===== Data supplied =====
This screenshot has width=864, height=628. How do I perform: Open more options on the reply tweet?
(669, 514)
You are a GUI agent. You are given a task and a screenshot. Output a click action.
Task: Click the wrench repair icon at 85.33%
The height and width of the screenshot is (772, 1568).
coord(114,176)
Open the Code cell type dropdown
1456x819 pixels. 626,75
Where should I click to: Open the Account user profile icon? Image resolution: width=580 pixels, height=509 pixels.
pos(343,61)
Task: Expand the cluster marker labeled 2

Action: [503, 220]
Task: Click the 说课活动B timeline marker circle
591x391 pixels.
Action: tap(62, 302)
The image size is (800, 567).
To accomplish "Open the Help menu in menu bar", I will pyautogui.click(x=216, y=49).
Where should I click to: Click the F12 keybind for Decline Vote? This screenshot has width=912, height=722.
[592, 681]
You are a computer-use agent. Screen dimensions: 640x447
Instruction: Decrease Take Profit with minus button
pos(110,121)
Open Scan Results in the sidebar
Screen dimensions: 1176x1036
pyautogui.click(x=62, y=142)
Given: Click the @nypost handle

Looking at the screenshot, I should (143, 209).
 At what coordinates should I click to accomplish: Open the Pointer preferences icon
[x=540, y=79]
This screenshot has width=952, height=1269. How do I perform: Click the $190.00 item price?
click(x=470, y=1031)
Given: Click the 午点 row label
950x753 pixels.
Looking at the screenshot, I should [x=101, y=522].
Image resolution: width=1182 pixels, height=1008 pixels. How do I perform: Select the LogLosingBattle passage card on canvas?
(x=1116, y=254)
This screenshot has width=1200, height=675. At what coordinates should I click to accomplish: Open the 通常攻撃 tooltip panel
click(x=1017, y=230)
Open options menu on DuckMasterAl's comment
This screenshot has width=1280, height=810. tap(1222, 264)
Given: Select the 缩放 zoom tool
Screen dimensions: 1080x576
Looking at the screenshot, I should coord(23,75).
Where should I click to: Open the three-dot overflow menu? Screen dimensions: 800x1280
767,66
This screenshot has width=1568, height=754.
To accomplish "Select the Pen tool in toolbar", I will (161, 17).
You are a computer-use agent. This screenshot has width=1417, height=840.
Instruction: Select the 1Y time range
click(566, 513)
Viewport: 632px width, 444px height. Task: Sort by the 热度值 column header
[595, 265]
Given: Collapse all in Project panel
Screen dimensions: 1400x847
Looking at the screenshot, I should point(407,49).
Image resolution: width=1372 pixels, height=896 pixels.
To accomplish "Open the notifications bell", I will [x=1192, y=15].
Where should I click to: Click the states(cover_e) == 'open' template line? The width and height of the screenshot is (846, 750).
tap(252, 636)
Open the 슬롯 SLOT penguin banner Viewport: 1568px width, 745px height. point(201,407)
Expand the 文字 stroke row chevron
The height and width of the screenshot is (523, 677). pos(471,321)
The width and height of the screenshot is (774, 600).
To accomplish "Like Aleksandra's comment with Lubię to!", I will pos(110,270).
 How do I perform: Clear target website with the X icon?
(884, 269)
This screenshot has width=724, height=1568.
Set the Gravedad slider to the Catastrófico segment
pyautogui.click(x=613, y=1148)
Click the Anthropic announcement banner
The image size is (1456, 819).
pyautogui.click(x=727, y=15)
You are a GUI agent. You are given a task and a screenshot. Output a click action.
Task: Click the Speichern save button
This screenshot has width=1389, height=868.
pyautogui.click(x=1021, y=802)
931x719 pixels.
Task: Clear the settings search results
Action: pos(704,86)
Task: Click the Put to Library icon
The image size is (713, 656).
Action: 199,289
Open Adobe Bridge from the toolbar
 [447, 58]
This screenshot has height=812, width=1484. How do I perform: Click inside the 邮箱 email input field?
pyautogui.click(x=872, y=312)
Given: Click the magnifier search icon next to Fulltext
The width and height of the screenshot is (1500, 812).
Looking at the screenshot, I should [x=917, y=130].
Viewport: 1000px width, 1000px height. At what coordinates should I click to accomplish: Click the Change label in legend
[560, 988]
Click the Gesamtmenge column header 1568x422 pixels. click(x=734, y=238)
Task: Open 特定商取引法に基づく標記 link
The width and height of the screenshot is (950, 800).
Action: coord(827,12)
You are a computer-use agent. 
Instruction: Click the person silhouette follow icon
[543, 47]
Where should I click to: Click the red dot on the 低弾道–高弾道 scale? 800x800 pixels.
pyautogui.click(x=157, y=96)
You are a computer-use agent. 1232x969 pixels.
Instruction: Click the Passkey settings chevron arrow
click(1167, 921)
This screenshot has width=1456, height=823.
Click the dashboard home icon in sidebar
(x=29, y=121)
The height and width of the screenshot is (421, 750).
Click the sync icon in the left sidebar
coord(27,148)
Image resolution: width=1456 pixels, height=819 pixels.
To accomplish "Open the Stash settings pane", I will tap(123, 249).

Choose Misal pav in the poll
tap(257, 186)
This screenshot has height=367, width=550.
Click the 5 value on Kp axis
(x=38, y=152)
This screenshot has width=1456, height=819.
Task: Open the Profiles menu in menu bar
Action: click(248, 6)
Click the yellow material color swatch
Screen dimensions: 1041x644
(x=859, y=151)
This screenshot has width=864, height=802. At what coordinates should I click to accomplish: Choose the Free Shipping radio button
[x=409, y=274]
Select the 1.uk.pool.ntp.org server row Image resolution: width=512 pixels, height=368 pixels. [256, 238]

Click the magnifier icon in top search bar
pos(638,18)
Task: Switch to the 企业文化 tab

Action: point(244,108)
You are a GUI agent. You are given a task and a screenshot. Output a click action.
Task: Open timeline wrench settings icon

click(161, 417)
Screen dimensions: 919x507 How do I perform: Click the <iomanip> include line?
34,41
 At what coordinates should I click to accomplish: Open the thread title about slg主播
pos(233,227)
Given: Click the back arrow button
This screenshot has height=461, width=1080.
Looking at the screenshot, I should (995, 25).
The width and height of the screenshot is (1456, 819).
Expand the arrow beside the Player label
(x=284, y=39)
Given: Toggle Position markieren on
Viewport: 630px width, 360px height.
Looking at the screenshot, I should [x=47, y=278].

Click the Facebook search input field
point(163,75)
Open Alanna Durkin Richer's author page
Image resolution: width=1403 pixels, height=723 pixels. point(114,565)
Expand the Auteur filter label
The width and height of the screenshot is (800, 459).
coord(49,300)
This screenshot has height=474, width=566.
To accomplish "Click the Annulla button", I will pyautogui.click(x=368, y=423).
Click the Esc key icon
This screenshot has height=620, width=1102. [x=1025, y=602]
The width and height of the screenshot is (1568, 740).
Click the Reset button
=====
What to produce>
Copy every one of the lines above word for word, in the same order.

The completed task>
This screenshot has width=864, height=628. How do I perform: Open more options on the reply tweet?
(669, 514)
You are a GUI agent. You are given a task and a screenshot. Output a click action.
Task: Click the wrench repair icon at 85.33%
The height and width of the screenshot is (772, 1568).
coord(114,176)
Open the Code cell type dropdown
1456x819 pixels. 626,75
Where should I click to: Open the Account user profile icon? Image resolution: width=580 pixels, height=509 pixels.
pos(343,61)
Task: Expand the cluster marker labeled 2

Action: [503, 220]
Task: Click the 说课活动B timeline marker circle
591x391 pixels.
Action: tap(62, 302)
The image size is (800, 567).
To accomplish "Open the Help menu in menu bar", I will pyautogui.click(x=216, y=49).
Where should I click to: Click the F12 keybind for Decline Vote? This screenshot has width=912, height=722.
[592, 681]
You are a computer-use agent. Screen dimensions: 640x447
Instruction: Decrease Take Profit with minus button
pos(110,121)
Open Scan Results in the sidebar
Screen dimensions: 1176x1036
pyautogui.click(x=62, y=142)
Given: Click the @nypost handle

Looking at the screenshot, I should (143, 209).
 At what coordinates should I click to accomplish: Open the Pointer preferences icon
[x=540, y=79]
This screenshot has width=952, height=1269. How do I perform: Click the $190.00 item price?
click(x=470, y=1031)
Given: Click the 午点 row label
950x753 pixels.
Looking at the screenshot, I should [x=101, y=522].
Image resolution: width=1182 pixels, height=1008 pixels. How do I perform: Select the LogLosingBattle passage card on canvas?
(x=1116, y=254)
This screenshot has width=1200, height=675. At what coordinates should I click to accomplish: Open the 通常攻撃 tooltip panel
click(x=1017, y=230)
Open options menu on DuckMasterAl's comment
This screenshot has width=1280, height=810. tap(1222, 264)
Given: Select the 缩放 zoom tool
Screen dimensions: 1080x576
Looking at the screenshot, I should coord(23,75).
Where should I click to: Open the three-dot overflow menu? Screen dimensions: 800x1280
767,66
This screenshot has width=1568, height=754.
To accomplish "Select the Pen tool in toolbar", I will (161, 17).
You are a computer-use agent. This screenshot has width=1417, height=840.
Instruction: Select the 1Y time range
click(566, 513)
Viewport: 632px width, 444px height. Task: Sort by the 热度值 column header
[595, 265]
Given: Collapse all in Project panel
Screen dimensions: 1400x847
Looking at the screenshot, I should point(407,49).
Image resolution: width=1372 pixels, height=896 pixels.
To accomplish "Open the notifications bell", I will [x=1192, y=15].
Where should I click to: Click the states(cover_e) == 'open' template line? The width and height of the screenshot is (846, 750).
tap(252, 636)
Open the 슬롯 SLOT penguin banner Viewport: 1568px width, 745px height. point(201,407)
Expand the 文字 stroke row chevron
The height and width of the screenshot is (523, 677). pos(471,321)
The width and height of the screenshot is (774, 600).
To accomplish "Like Aleksandra's comment with Lubię to!", I will pos(110,270).
 How do I perform: Clear target website with the X icon?
(884, 269)
This screenshot has width=724, height=1568.
Set the Gravedad slider to the Catastrófico segment
pyautogui.click(x=613, y=1148)
Click the Anthropic announcement banner
The image size is (1456, 819).
pyautogui.click(x=727, y=15)
You are a GUI agent. You are given a task and a screenshot. Output a click action.
Task: Click the Speichern save button
This screenshot has width=1389, height=868.
pyautogui.click(x=1021, y=802)
931x719 pixels.
Task: Clear the settings search results
Action: pos(704,86)
Task: Click the Put to Library icon
The image size is (713, 656).
Action: 199,289
Open Adobe Bridge from the toolbar
 [447, 58]
This screenshot has height=812, width=1484. How do I perform: Click inside the 邮箱 email input field?
pyautogui.click(x=872, y=312)
Given: Click the magnifier search icon next to Fulltext
The width and height of the screenshot is (1500, 812).
Looking at the screenshot, I should [x=917, y=130].
Viewport: 1000px width, 1000px height. At what coordinates should I click to accomplish: Click the Change label in legend
[560, 988]
Click the Gesamtmenge column header 1568x422 pixels. click(x=734, y=238)
Task: Open 特定商取引法に基づく標記 link
The width and height of the screenshot is (950, 800).
Action: coord(827,12)
You are a computer-use agent. 
Instruction: Click the person silhouette follow icon
[543, 47]
Where should I click to: Click the red dot on the 低弾道–高弾道 scale? 800x800 pixels.
pyautogui.click(x=157, y=96)
You are a computer-use agent. 1232x969 pixels.
Instruction: Click the Passkey settings chevron arrow
click(1167, 921)
This screenshot has width=1456, height=823.
Click the dashboard home icon in sidebar
(x=29, y=121)
The height and width of the screenshot is (421, 750).
Click the sync icon in the left sidebar
coord(27,148)
Image resolution: width=1456 pixels, height=819 pixels.
To accomplish "Open the Stash settings pane", I will tap(123, 249).

Choose Misal pav in the poll
tap(257, 186)
This screenshot has height=367, width=550.
Click the 5 value on Kp axis
(x=38, y=152)
This screenshot has width=1456, height=819.
Task: Open the Profiles menu in menu bar
Action: click(248, 6)
Click the yellow material color swatch
Screen dimensions: 1041x644
(x=859, y=151)
This screenshot has width=864, height=802. At what coordinates should I click to accomplish: Choose the Free Shipping radio button
[x=409, y=274]
Select the 1.uk.pool.ntp.org server row Image resolution: width=512 pixels, height=368 pixels. [256, 238]

Click the magnifier icon in top search bar
pos(638,18)
Task: Switch to the 企业文化 tab

Action: point(244,108)
You are a GUI agent. You are given a task and a screenshot. Output a click action.
Task: Open timeline wrench settings icon

click(161, 417)
Screen dimensions: 919x507 How do I perform: Click the <iomanip> include line?
34,41
 At what coordinates should I click to accomplish: Open the thread title about slg主播
pos(233,227)
Given: Click the back arrow button
This screenshot has height=461, width=1080.
Looking at the screenshot, I should (995, 25).
The width and height of the screenshot is (1456, 819).
Expand the arrow beside the Player label
(x=284, y=39)
Given: Toggle Position markieren on
Viewport: 630px width, 360px height.
Looking at the screenshot, I should [x=47, y=278].

Click the Facebook search input field
point(163,75)
Open Alanna Durkin Richer's author page
Image resolution: width=1403 pixels, height=723 pixels. point(114,565)
Expand the Auteur filter label
The width and height of the screenshot is (800, 459).
coord(49,300)
This screenshot has height=474, width=566.
To accomplish "Click the Annulla button", I will pyautogui.click(x=368, y=423).
Click the Esc key icon
This screenshot has height=620, width=1102. [x=1025, y=602]
The width and height of the screenshot is (1568, 740).
Click the Reset button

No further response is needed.